### Required actions
(1) Answer these questions from the car diagnostic codes article:
(a) In the first position of a code, what does the letter U stand for?
(b) When the third digit is three, which system does the code concern?
(c) Which code involves the knock sensor?
(2) Reproduce the passage of the car diagnostic codes article word for word, starting with "- Two is for" and going on through "between 0 and 99.".

If you are confused by car diagnostic codes, you are in good company. Most people, even mechanics, can be puzzled by the alphanumeric codes spit out by car code readers. The overly-vague "check engine light" is of little help without a diagnostic tool that can decipher the codes that car computers produce.
What is even more confusing is that the code provided by a code reader does not necessarily indicate that you need to replace something. The code refers to a systemic issue that requires a further diagnosis to determine what the problem is. There is a method to the apparent madness, and we will go over the details of what all the different terms mean.
If you get a car code reader, learn how to use it, and write down the code provided to you by the machine. You will be able to reference our helpful car diagnostic codes list and find out what those strange codes actually mean. There are hundreds of possible codes that your car can give you, so having a helpful chart will save you the headache of figuring out what the codes mean.
How Car Codes Work
Before we get into what the specific codes mean, we should go over some basic information when it comes to how the codes are formatted. Understanding the format will help you memorize what the main diagnostic codes are. You can save time when you get something like a check engine light flashing on your dash.
There are two main types of codes coming from the On-Board Diagnostic System, or OBD-II. There are generic codes that have the P0xxx format. These have explanations that are easy to find. Then there are also “manufacturer codes” which are a little more confusing. To decipher those codes, you will need to find a good repair manual. For the generic codes, you will have an easier time figuring them out because they follow the following format.
- The first digit in the code sequence is actually a letter that stands for different things. You have B for body, C for chassis, P for powertrain, and U for the network.
- The following digit in the code sequence is either 0 for a generic code or 1 for a manufacturer code.
- The third digit will have a number between one and eight.
- One is for fuel and air metering.
- Two is for fuel and air metering injector circuit.
- Three is for the ignition system, which also includes misfires.
- Four are for axillary emissions controls.
- Five is for vehicle speed controls and the idle control system.
- Six is for the computer output circuit.
- Seven and eight are both for the transmission.
- The fourth and fifth digits are for fault codes between 0 and 99.
Car Diagnostic Codes List
Now that we have laid the groundwork, it is time to give you the car diagnostic codes list of the most common ones you’ll see. These codes will sometimes be combined since there are multiple codes for specific issues.
- P0133, P0135, and P0141 – These codes involve the oxygen, or O2, sensors. These sensors monitor how much oxygen is in your car's exhaust. The engine's computer will be able to appropriately modify the fuel mixture so that emissions are reduced and fuel economy is maximized.
- P0171, P0175 – These codes involve the O2 sensor. You will not be passing an emissions test if you get one of these. The oxygen sensor monitors the amount of oxygen that is in your car's exhaust, allowing the on-board engine computer to modify the fuel mixture. If you get a code within this range, your car is likely to randomly stall when you least expect it.
- P0300, P0305 – These codes involve engine misfires. This could indicate that there are malfunctioning cylinders in your car's engine. If you get a code within this range, your vehicle is likely to experience vibrations and shaking while idle. Your vehicle will also have a terrible fuel economy.
- P0325 – This code involves the knock sensor, a sensor that generates a signal when it identifies vibrations coming from the engine. These vibrations are created by detonations during strong acceleration or lugging of the engine. The problem here can also be a faulty sensor. You can also get vibrations if you are driving on very rough roads and off-road terrain.

### Listed entries
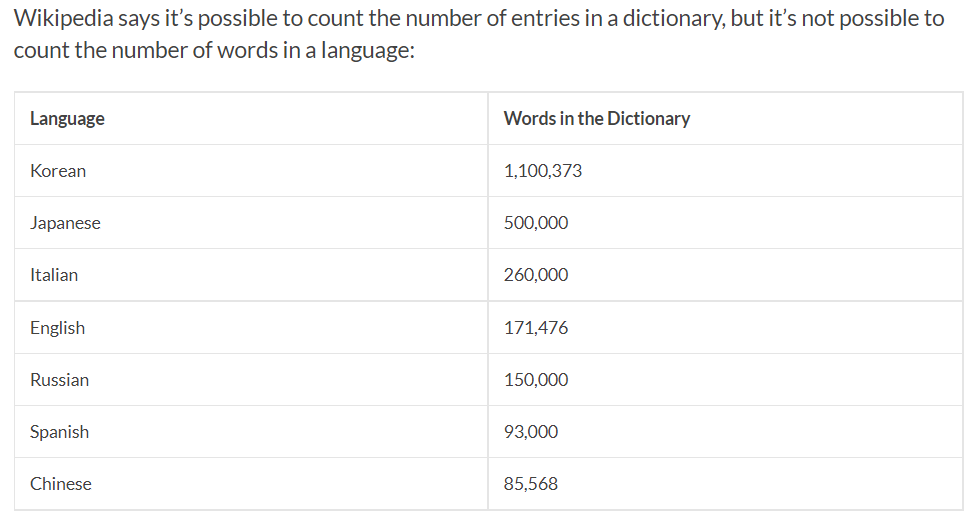The width and height of the screenshot is (972, 521).
Task: Click the Korean word count 1,100,373
Action: coord(543,171)
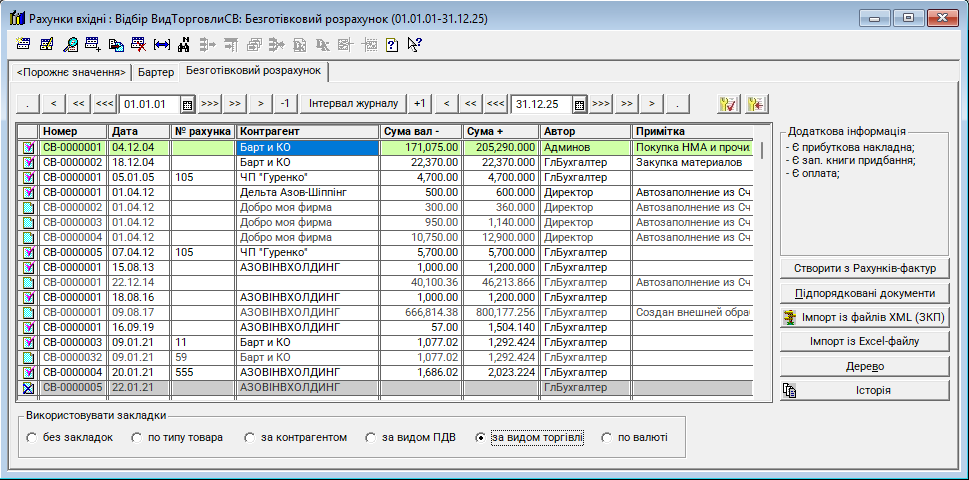The image size is (969, 480).
Task: Select the 'без закладок' radio option
Action: [x=32, y=438]
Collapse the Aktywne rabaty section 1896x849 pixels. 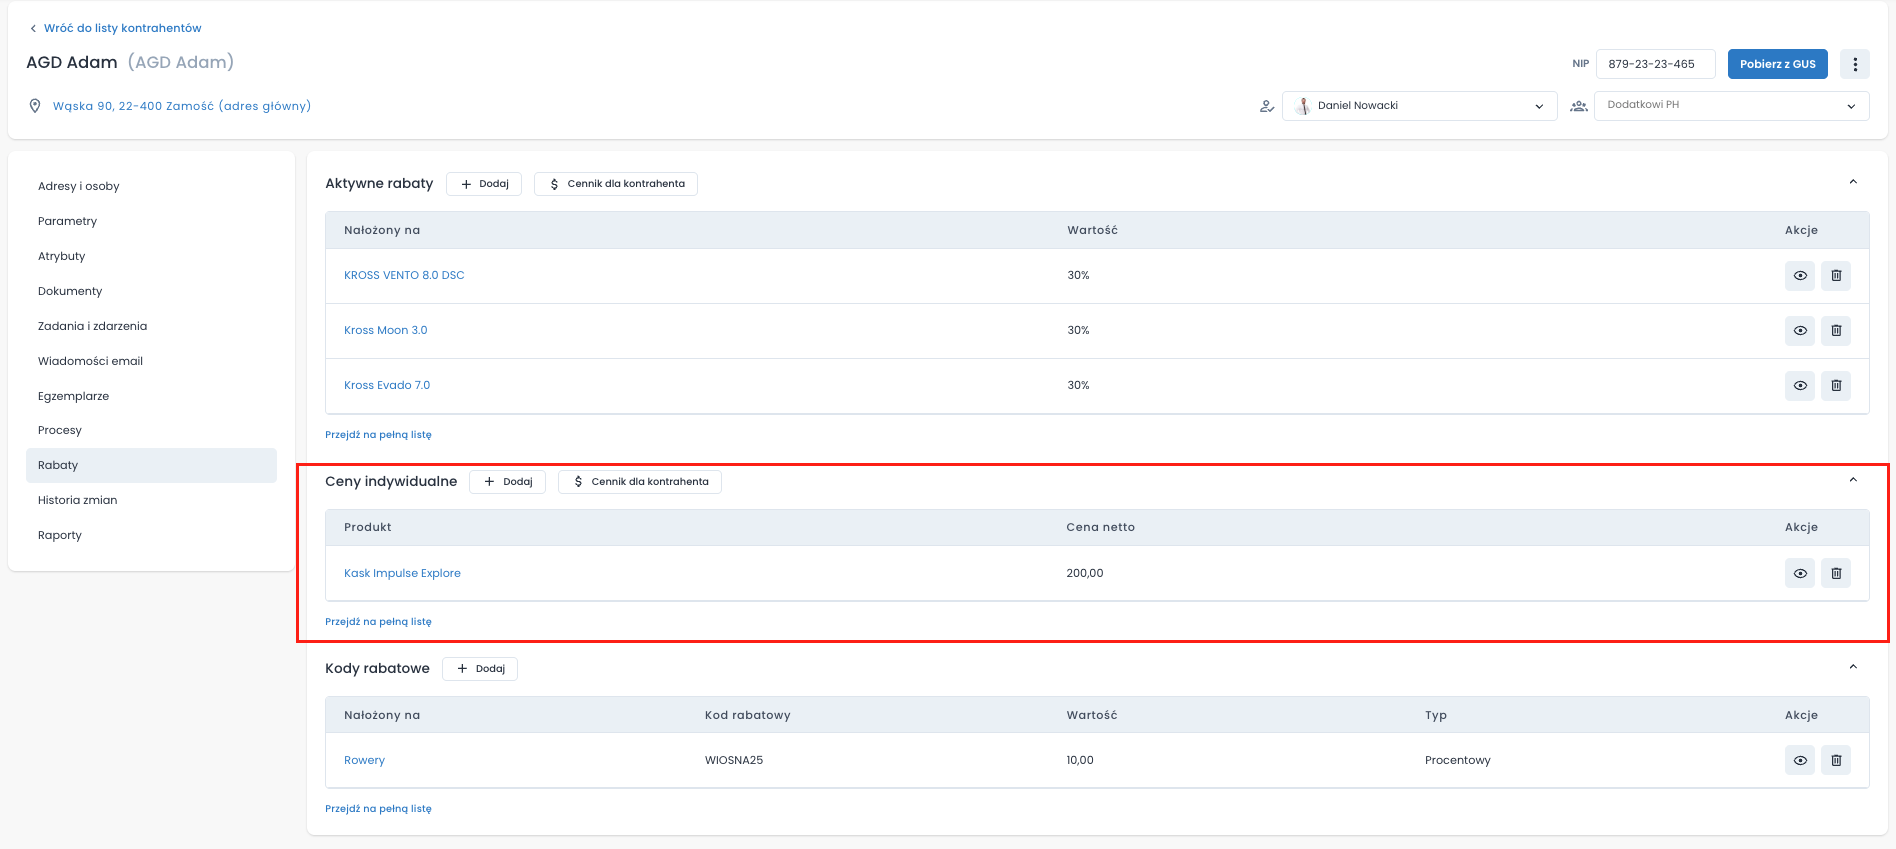pos(1852,182)
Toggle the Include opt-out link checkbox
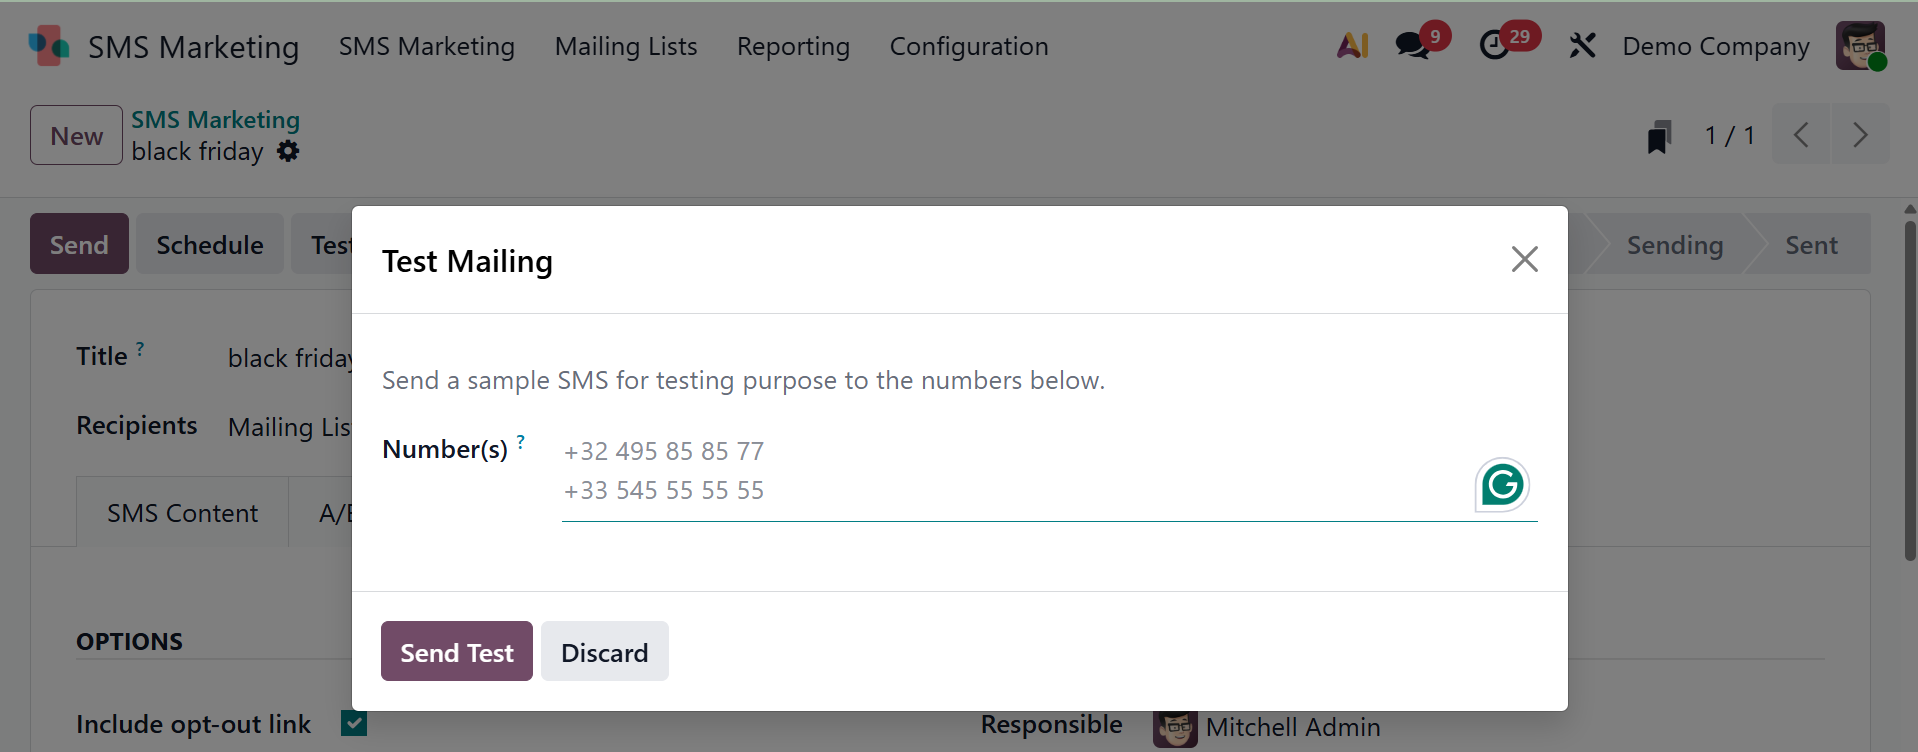Viewport: 1918px width, 752px height. [x=354, y=723]
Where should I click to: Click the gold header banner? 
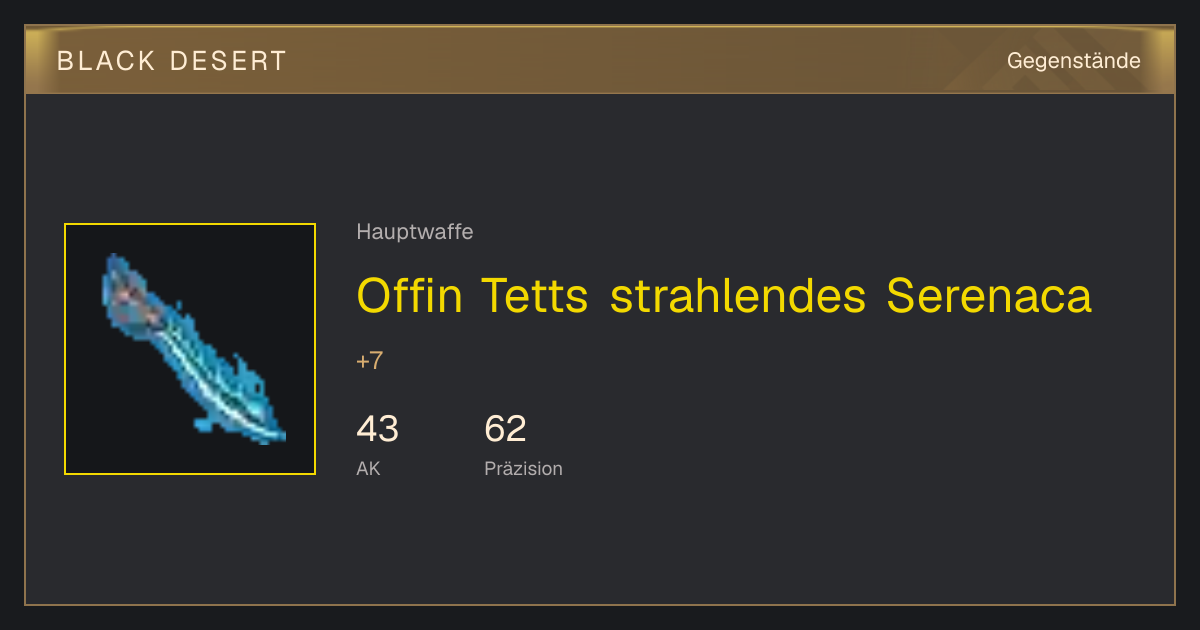point(600,60)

### Outputs by task
(1)
(a) The network.
(b) The ignition system, which also includes misfires.
(c) P0325.

(2)
- Two is for fuel and air metering injector circuit.
- Three is for the ignition system, which also includes misfires.
- Four are for axillary emissions controls.
- Five is for vehicle speed controls and the idle control system.
- Six is for the computer output circuit.
- Seven and eight are both for the transmission.
- The fourth and fifth digits are for fault codes between 0 and 99.